[anthologie permanente] Primo Levi

Par Florence Trocmé

Poezibao poursuit son exploration estivale de quelques revues reçues récemment. 
Aujourd’hui, Po&sie (n° 145-146), avec le début de cet important article de Domenico Scarpa à propos de Primo Levi.  
 
 
Primo Levi, le vrai début 
« Buna Lager » 
(traduit de l’italien par Martin Rueff) 
 
Critique, écrivain, traducteur et enseignant, Domenico Scarpa est conseiller auprès du Centro studi Primo Levi de Turin. Il a consacré de nombreuses études à Breton, Calvino, Ferrero, Fruttero & Lucenti, Natalia Ginzburg, Mastronardi, Rea, Soldati et Stevenson. [...] 
On a retrouvé la première publication de « Buna Lager », le premier texte jamais publié par Primo Levi. Cette découverte constitue en soi un évènement. Domenico Scarpa explique dans ces pages la portée de cet évènement.  
 
 
Piedi piagati e terra maledetta, 
Lunga la schiera nei grigi mattini. 
Fuma la Buna dai mille camini, 
Un giorno come ogni giorno ci aspetta. 
Terribili nell’alba le sirene: 
«Voi moltitudine dei visi spenti, 
Sull’orrore monotono del fango 
E’nato un altro giorno di dolore». 
Compagno stanco ti vedo nel cuore, 
Ti vedo negli occhi compagno dolente. 
Hai dentro il petto freddo fame niente 
Hai rotto dentro l’ultimo valore. 
Compagno grigio fosti un uomo forte, 
Una donna ti camminava accanto, 
Compagno vuoto che non hai più nome, 
Un deserto che non hai più pianto, 
Cosi povero che non hai più male, 
Cosi stanco che non hai più spavento, 
Uomo spento che fosti un uomo forte: 
Se ancora ci trovassimo davanti 
Lassù nel dolce mondo sotto il sole, 
Con quale viso ci staremmo a fronte? 
 
Terre maudite et pieds ravinés 
Tout au long des matins de grisaille, 
Fume la Buna aux mille cheminées, 
Un jour comme chaque jour nous assaille. 

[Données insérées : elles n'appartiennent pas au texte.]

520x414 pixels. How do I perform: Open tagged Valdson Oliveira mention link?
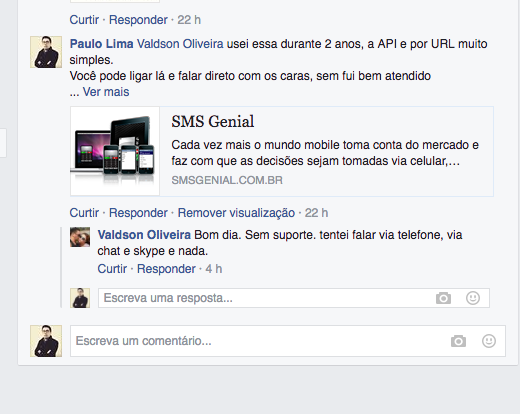click(180, 44)
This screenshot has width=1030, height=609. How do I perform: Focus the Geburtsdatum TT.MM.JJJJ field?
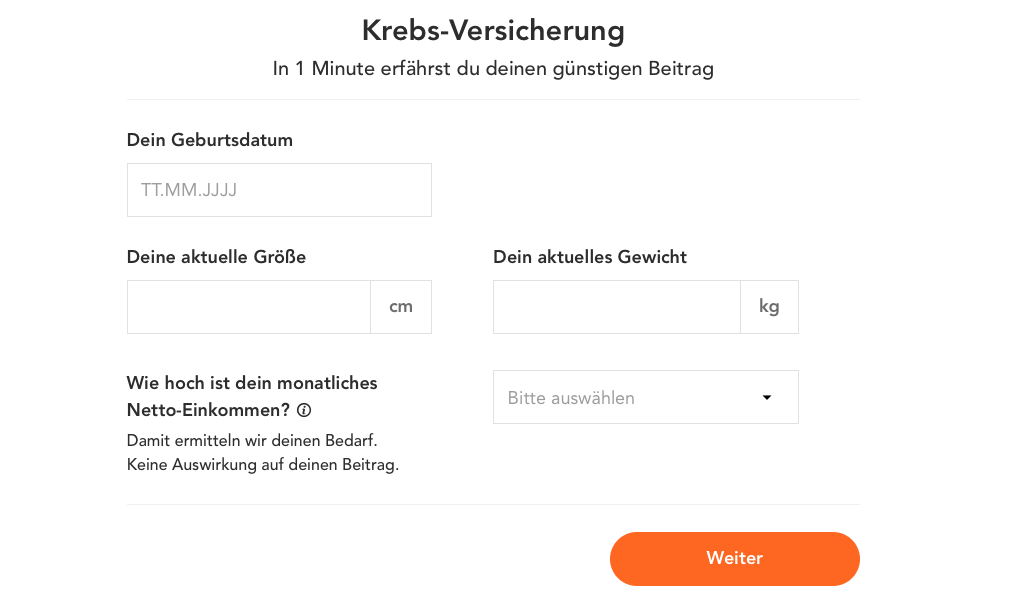[279, 190]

À l’aube les terribles sirènes : 
« Vous multitudes aux visages éteints 
Sur l’horreur monotone de la boue 
Un nouveau matin de douleur vient de naître » 
   Compagnon épuisé je vois dans ton cœur 
   Je vois dans tes yeux compagnon souffrant 
Tu as dans la poitrine le froid, la faim, le néant 
Tu as rompu en toi la dernière valeur. 
Compagnon triste, serais-tu un homme fort,  
Une femme marcherait à tes côtés. 
Compagnon vide qui n’a plus de nom, 
Homme désert qui n’a plus de larmes, 
Et si pauvre que tu n’as plus mal, 
Si fatigué que tu n’as plus de peur, 
Homme éteint si tu étais un homme fort : 
   Si nous nous retrouvions encore tous les deux 
   Là-haut dans le doux monde sous le soleil,  
   Avec quel visage pourrions-nous nous faire face ? 
 
« Fuma la Buna dai mille camini/ Fume la Buna aux mille cheminées » : ce verts pourrait sembler un exercice de diction. Avec ses assonances et ses allitérations, avec la double fermeture des « u » sur lesquels s’ouvre le poème, avec la vibration des « m » et des « n » qui alternent et se redoublent, avec cette attaque obstinée de syllabes brèves, on pourrait croire, en italien du moins, qu’il s’agit d’une comptine pour enfants. Mais le poème s’intitule « Buna Lager » et Buna veut dire - en allemand -  « gomme de synthèse, alors que l’autre mot, Lager, n’a pas besoin de traduction. La « Buna » était l’usine de gomme synthétique qui devait se dresser à l’intérieur de Monowitz, le Lager satellite d’Auschwitz. C’est cette usine que Primo Levi dut construire avec quelque dix mille autres déportés dans les pires conditions d’esclavage et en pure perte puisqu’elle n’entra jamais en activité. Les vingt-deux vers de « Buna Lager » constituèrent une petite fenêtre typographique qui s’ouvrit au cœur de la troisième page, dense de caractères, de l’hebdomadaire communiste de Vercelli : L’amico del popolo. Ils parurent sur le numéro 26 de la deuxième année du journal, daté du 22 juin 1946. Il s’agit de la première publication de Primo Levi après son retour d’Auschwitz : son véritable début pour autant qu’on puisse le savoir.  
[...] 
 
 in revue Po&sie , éditions Belin, 30€, n° 145-146, pp. 30 et 31.